When people look in the mirror, how often do they lie to themselves? We are INDEED getting oldER. Not old. Just oldER. If we didn’t start to show the weathered effects of aging and begin to lose that dewy glow, then what we’d have would be a mask – not a face. How many people put that mask on every day with it’s painted-on smile? It’s totally appropriate at times, because trust me here – I DO NOT CONDONE the abandoning of all cosmetics! I’m just saying not to overdo it. Let your skin BREATHE and don’t put on such a THICK mask that it cracks when you smile. It’ll just make you look older. I promise. I see it at the store all the time and have to bite my tongue unless a customer asks, and even then you have to be VERY careful about what you say lest you offend someone’s delicate little petal-like feelings.

At our store, we sell every type of cosmetic, skin care and mirror imaginable. It’s pretty much all the same brand of course, but there is something for everyone. One of the things that we’ve noticed is that we sell A LOT of make-up and less of the skin care. Down South, we do have a more humid climate and so I believe it does wonders for the skin’s aging process, but it also says a lot about the Southern Girls I think. We put on our face every morning and say “Yes, Ma’am” and “No, Ma’am” when we speak, and try politely not to offend anyone with anything unsavory. It’s polite, and it’s proper, and there is a reason why some of the “suggested selling” techniques don’t work around here.
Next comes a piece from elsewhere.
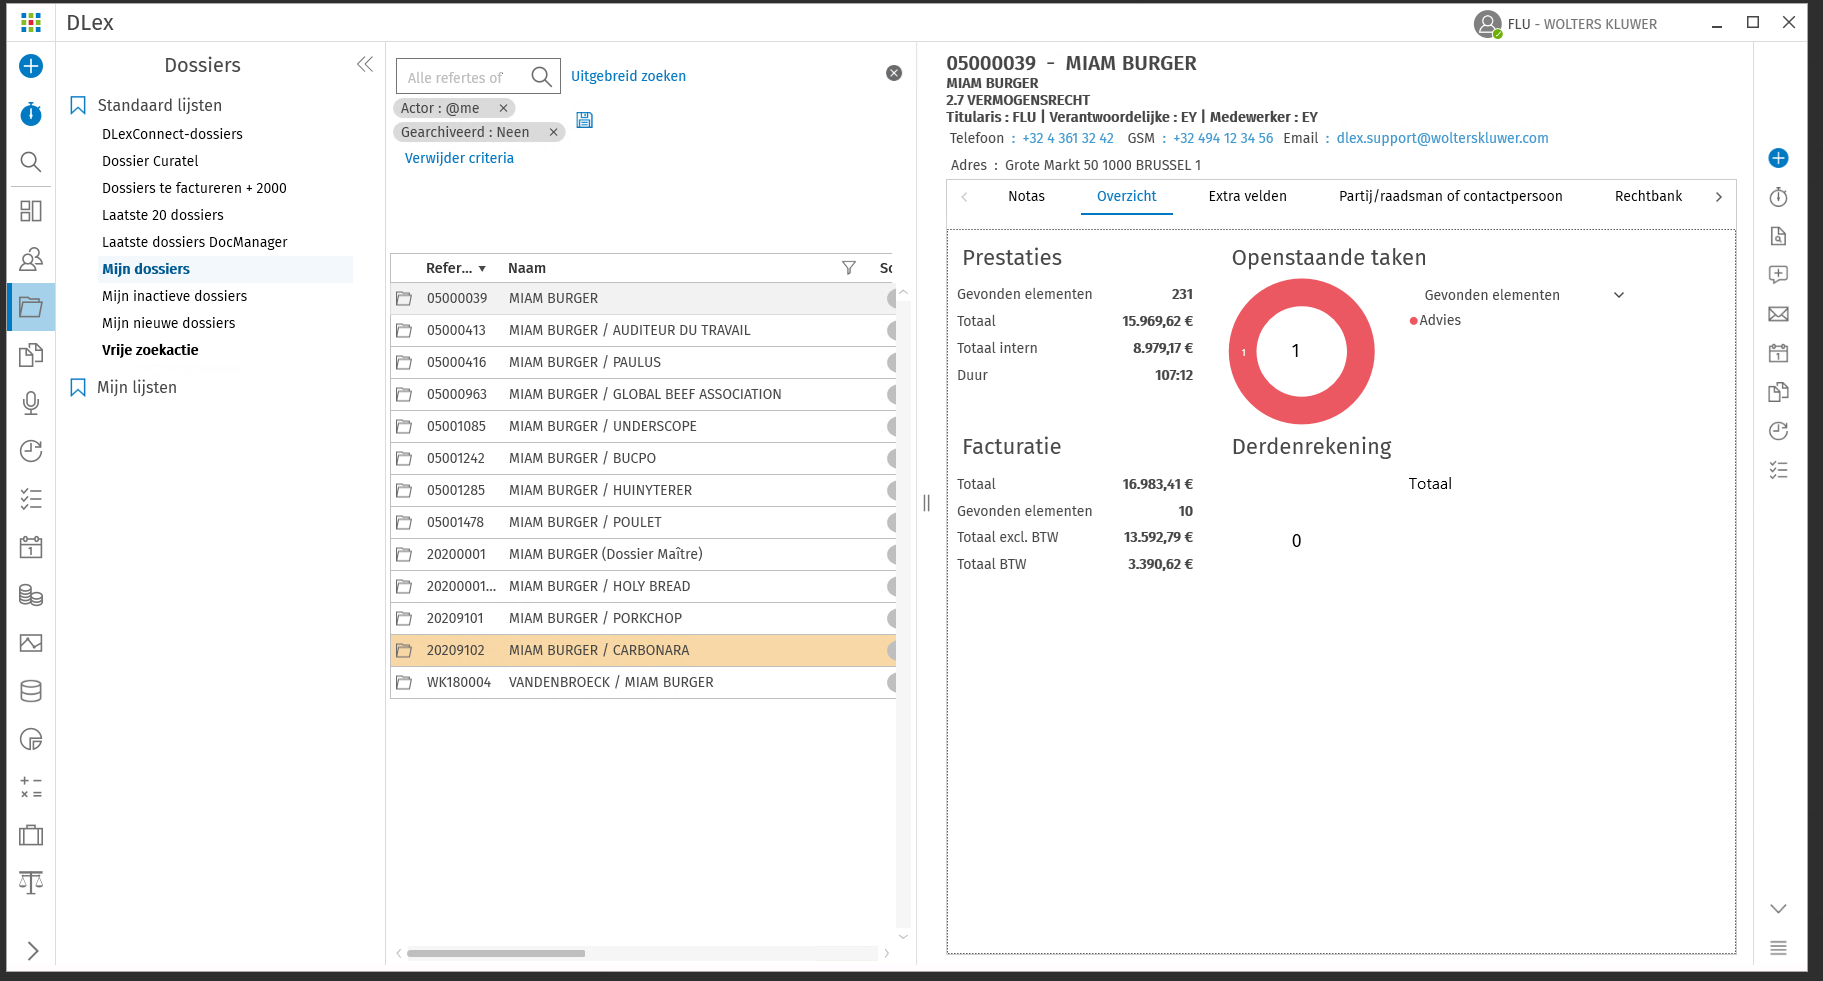
Task: Click the 'Alle refertes of' search field
Action: (x=462, y=77)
Something that would be helpful and honest and useful in a New York studio would go over like a ton of bricks down here and result in a tongue-lashing like you’ve never seen ending in everyone’s hearts being “blessed.” The mirrors we sell come in every size and fashion, and most are equipped with not one but TWO sides for when you want a wider angle (that’s not really the right word since no woman wants to look WIDE, but you know what I mean) and a magnified side for when you are ready and prepared to examine yourself close-up. Maybe we should take a little hint from the Northern ladies though and spend just a bit taking CARE of our skin and selves and not just cover up what’s really there. Still, the next time a poor sorry customer comes in and returns a mirror because she says, “It’s too strong,” we will nod and silently say, “I hear ya, Sister!” I don’t like to look at my weathered lines either. So we will continue to do things OUR way, with OUR customers, and our masks will be beautiful like the Mardi Gras masks we’re known for down here. And we’ll toast the other ladies in this krewe like Bacchus with wine made from all of our Morning Glory.